DIRECTIONS: The records are to be repeated in full. Every line must match.
======== EXTRACTED RECORDS ========
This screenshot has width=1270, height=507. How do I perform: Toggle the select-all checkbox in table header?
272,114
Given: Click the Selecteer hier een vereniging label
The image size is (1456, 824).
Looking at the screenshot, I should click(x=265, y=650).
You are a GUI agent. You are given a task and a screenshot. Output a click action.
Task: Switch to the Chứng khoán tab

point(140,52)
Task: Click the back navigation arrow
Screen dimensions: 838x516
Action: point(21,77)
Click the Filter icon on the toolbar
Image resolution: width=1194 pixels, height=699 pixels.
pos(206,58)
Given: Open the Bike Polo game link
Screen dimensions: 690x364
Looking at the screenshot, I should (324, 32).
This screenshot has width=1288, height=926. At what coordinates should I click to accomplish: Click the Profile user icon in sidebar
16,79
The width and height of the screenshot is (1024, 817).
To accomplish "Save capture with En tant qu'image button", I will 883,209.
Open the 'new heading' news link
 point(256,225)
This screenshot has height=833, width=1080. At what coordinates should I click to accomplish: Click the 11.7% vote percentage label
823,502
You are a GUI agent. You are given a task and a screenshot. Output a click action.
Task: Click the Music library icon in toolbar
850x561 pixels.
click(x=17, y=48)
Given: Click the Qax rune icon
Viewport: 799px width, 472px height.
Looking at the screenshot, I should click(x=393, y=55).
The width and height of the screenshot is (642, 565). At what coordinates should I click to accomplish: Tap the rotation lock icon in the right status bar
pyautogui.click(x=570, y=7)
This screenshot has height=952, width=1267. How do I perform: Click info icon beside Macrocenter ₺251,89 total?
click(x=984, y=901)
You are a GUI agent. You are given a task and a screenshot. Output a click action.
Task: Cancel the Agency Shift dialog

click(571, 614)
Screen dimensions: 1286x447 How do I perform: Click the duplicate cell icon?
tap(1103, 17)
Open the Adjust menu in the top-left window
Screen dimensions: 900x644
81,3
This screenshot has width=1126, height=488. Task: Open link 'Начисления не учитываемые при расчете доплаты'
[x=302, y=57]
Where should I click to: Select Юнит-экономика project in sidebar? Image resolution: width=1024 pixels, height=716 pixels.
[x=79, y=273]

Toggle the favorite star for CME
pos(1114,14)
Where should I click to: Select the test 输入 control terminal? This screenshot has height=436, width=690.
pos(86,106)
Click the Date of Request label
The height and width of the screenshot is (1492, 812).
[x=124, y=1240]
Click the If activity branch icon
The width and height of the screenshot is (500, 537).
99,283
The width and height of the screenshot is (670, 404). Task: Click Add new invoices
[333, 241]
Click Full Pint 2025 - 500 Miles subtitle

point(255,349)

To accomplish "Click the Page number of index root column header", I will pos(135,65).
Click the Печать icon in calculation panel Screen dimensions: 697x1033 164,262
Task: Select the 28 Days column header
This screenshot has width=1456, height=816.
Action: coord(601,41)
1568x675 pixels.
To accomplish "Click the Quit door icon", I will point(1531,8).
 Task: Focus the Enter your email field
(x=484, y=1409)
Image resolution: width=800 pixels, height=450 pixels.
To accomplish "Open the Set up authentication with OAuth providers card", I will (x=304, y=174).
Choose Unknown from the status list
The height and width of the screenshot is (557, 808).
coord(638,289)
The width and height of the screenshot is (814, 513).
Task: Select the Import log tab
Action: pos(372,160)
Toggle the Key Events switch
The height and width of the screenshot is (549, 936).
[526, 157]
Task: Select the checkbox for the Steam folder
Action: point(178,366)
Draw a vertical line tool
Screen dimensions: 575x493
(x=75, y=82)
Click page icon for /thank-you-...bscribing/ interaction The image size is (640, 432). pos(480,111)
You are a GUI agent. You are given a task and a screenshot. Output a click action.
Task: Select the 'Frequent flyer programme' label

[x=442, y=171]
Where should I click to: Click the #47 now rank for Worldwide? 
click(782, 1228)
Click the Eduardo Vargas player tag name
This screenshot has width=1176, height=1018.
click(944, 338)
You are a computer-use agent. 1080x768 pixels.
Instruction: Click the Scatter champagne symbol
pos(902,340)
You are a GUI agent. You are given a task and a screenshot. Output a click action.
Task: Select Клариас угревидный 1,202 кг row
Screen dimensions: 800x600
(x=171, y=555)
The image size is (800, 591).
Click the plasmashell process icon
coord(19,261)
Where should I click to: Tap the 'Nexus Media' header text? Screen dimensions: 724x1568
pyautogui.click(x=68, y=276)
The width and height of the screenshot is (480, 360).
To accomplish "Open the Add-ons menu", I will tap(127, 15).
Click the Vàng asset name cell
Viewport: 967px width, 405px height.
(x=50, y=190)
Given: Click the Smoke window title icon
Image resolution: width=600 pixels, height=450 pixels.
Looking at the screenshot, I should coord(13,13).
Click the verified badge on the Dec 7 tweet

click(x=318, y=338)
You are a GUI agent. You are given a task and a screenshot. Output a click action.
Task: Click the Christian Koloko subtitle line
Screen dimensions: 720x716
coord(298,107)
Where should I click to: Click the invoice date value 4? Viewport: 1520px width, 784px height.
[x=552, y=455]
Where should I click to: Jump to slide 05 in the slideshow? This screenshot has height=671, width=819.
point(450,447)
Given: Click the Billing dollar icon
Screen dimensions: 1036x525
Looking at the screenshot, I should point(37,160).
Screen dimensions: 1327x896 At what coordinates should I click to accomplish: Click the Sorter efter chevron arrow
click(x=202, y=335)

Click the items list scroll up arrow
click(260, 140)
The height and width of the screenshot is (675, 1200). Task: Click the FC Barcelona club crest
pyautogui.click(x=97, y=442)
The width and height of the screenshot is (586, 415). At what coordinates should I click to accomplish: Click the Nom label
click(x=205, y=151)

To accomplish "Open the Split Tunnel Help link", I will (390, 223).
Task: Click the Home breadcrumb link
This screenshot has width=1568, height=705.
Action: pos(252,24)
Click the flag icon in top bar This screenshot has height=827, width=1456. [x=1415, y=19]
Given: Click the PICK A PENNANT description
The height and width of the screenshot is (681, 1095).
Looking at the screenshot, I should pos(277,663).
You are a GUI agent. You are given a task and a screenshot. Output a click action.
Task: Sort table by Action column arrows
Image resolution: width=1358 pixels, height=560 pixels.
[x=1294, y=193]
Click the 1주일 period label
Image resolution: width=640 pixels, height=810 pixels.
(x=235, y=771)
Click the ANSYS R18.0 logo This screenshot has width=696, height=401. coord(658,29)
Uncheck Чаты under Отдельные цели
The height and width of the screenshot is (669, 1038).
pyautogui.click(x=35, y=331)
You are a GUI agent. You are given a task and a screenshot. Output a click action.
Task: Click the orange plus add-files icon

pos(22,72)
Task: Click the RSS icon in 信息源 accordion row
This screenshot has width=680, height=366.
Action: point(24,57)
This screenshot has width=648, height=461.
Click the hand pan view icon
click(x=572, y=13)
========
OUTPUT FOR THIS TASK:
This screenshot has width=1270, height=507. How do I perform: Toggle the select-all checkbox in table header?
272,114
Given: Click the Selecteer hier een vereniging label
The image size is (1456, 824).
Looking at the screenshot, I should click(x=265, y=650).
You are a GUI agent. You are given a task and a screenshot. Output a click action.
Task: Switch to the Chứng khoán tab

point(140,52)
Task: Click the back navigation arrow
Screen dimensions: 838x516
Action: point(21,77)
Click the Filter icon on the toolbar
Image resolution: width=1194 pixels, height=699 pixels.
pos(206,58)
Given: Open the Bike Polo game link
Screen dimensions: 690x364
Looking at the screenshot, I should (324, 32).
This screenshot has width=1288, height=926. At what coordinates should I click to accomplish: Click the Profile user icon in sidebar
16,79
The width and height of the screenshot is (1024, 817).
To accomplish "Save capture with En tant qu'image button", I will 883,209.
Open the 'new heading' news link
 point(256,225)
This screenshot has height=833, width=1080. At what coordinates should I click to accomplish: Click the 11.7% vote percentage label
823,502
You are a GUI agent. You are given a task and a screenshot. Output a click action.
Task: Click the Music library icon in toolbar
850x561 pixels.
click(x=17, y=48)
Given: Click the Qax rune icon
Viewport: 799px width, 472px height.
Looking at the screenshot, I should click(x=393, y=55).
The width and height of the screenshot is (642, 565). At what coordinates should I click to accomplish: Tap the rotation lock icon in the right status bar
pyautogui.click(x=570, y=7)
This screenshot has height=952, width=1267. How do I perform: Click info icon beside Macrocenter ₺251,89 total?
click(x=984, y=901)
You are a GUI agent. You are given a task and a screenshot. Output a click action.
Task: Cancel the Agency Shift dialog

click(571, 614)
Screen dimensions: 1286x447 How do I perform: Click the duplicate cell icon?
tap(1103, 17)
Open the Adjust menu in the top-left window
Screen dimensions: 900x644
81,3
This screenshot has width=1126, height=488. Task: Open link 'Начисления не учитываемые при расчете доплаты'
[x=302, y=57]
Where should I click to: Select Юнит-экономика project in sidebar? Image resolution: width=1024 pixels, height=716 pixels.
[x=79, y=273]

Toggle the favorite star for CME
pos(1114,14)
Where should I click to: Select the test 输入 control terminal? This screenshot has height=436, width=690.
pos(86,106)
Click the Date of Request label
The height and width of the screenshot is (1492, 812).
[x=124, y=1240]
Click the If activity branch icon
The width and height of the screenshot is (500, 537).
99,283
The width and height of the screenshot is (670, 404). Task: Click Add new invoices
[333, 241]
Click Full Pint 2025 - 500 Miles subtitle

point(255,349)

To accomplish "Click the Page number of index root column header", I will pos(135,65).
Click the Печать icon in calculation panel Screen dimensions: 697x1033 164,262
Task: Select the 28 Days column header
This screenshot has width=1456, height=816.
Action: coord(601,41)
1568x675 pixels.
To accomplish "Click the Quit door icon", I will point(1531,8).
 Task: Focus the Enter your email field
(x=484, y=1409)
Image resolution: width=800 pixels, height=450 pixels.
To accomplish "Open the Set up authentication with OAuth providers card", I will (x=304, y=174).
Choose Unknown from the status list
The height and width of the screenshot is (557, 808).
coord(638,289)
The width and height of the screenshot is (814, 513).
Task: Select the Import log tab
Action: pos(372,160)
Toggle the Key Events switch
The height and width of the screenshot is (549, 936).
[526, 157]
Task: Select the checkbox for the Steam folder
Action: point(178,366)
Draw a vertical line tool
Screen dimensions: 575x493
(x=75, y=82)
Click page icon for /thank-you-...bscribing/ interaction The image size is (640, 432). pos(480,111)
You are a GUI agent. You are given a task and a screenshot. Output a click action.
Task: Select the 'Frequent flyer programme' label

[x=442, y=171]
Where should I click to: Click the #47 now rank for Worldwide? 
click(782, 1228)
Click the Eduardo Vargas player tag name
This screenshot has width=1176, height=1018.
click(944, 338)
You are a computer-use agent. 1080x768 pixels.
Instruction: Click the Scatter champagne symbol
pos(902,340)
You are a GUI agent. You are given a task and a screenshot. Output a click action.
Task: Select Клариас угревидный 1,202 кг row
Screen dimensions: 800x600
(x=171, y=555)
The image size is (800, 591).
Click the plasmashell process icon
coord(19,261)
Where should I click to: Tap the 'Nexus Media' header text? Screen dimensions: 724x1568
pyautogui.click(x=68, y=276)
The width and height of the screenshot is (480, 360).
To accomplish "Open the Add-ons menu", I will tap(127, 15).
Click the Vàng asset name cell
Viewport: 967px width, 405px height.
(x=50, y=190)
Given: Click the Smoke window title icon
Image resolution: width=600 pixels, height=450 pixels.
Looking at the screenshot, I should coord(13,13).
Click the verified badge on the Dec 7 tweet

click(x=318, y=338)
You are a GUI agent. You are given a task and a screenshot. Output a click action.
Task: Click the Christian Koloko subtitle line
Screen dimensions: 720x716
coord(298,107)
Where should I click to: Click the invoice date value 4? Viewport: 1520px width, 784px height.
[x=552, y=455]
Where should I click to: Jump to slide 05 in the slideshow? This screenshot has height=671, width=819.
point(450,447)
Given: Click the Billing dollar icon
Screen dimensions: 1036x525
Looking at the screenshot, I should point(37,160).
Screen dimensions: 1327x896 At what coordinates should I click to accomplish: Click the Sorter efter chevron arrow
click(x=202, y=335)

Click the items list scroll up arrow
click(260, 140)
The height and width of the screenshot is (675, 1200). Task: Click the FC Barcelona club crest
pyautogui.click(x=97, y=442)
The width and height of the screenshot is (586, 415). At what coordinates should I click to accomplish: Click the Nom label
click(x=205, y=151)

To accomplish "Open the Split Tunnel Help link", I will (390, 223).
Task: Click the Home breadcrumb link
This screenshot has width=1568, height=705.
Action: pos(252,24)
Click the flag icon in top bar This screenshot has height=827, width=1456. [x=1415, y=19]
Given: Click the PICK A PENNANT description
The height and width of the screenshot is (681, 1095).
Looking at the screenshot, I should pos(277,663).
You are a GUI agent. You are given a task and a screenshot. Output a click action.
Task: Sort table by Action column arrows
Image resolution: width=1358 pixels, height=560 pixels.
[x=1294, y=193]
Click the 1주일 period label
Image resolution: width=640 pixels, height=810 pixels.
(x=235, y=771)
Click the ANSYS R18.0 logo This screenshot has width=696, height=401. coord(658,29)
Uncheck Чаты under Отдельные цели
The height and width of the screenshot is (669, 1038).
pyautogui.click(x=35, y=331)
You are a GUI agent. You are given a task and a screenshot. Output a click action.
Task: Click the orange plus add-files icon

pos(22,72)
Task: Click the RSS icon in 信息源 accordion row
This screenshot has width=680, height=366.
Action: point(24,57)
This screenshot has width=648, height=461.
Click the hand pan view icon
click(x=572, y=13)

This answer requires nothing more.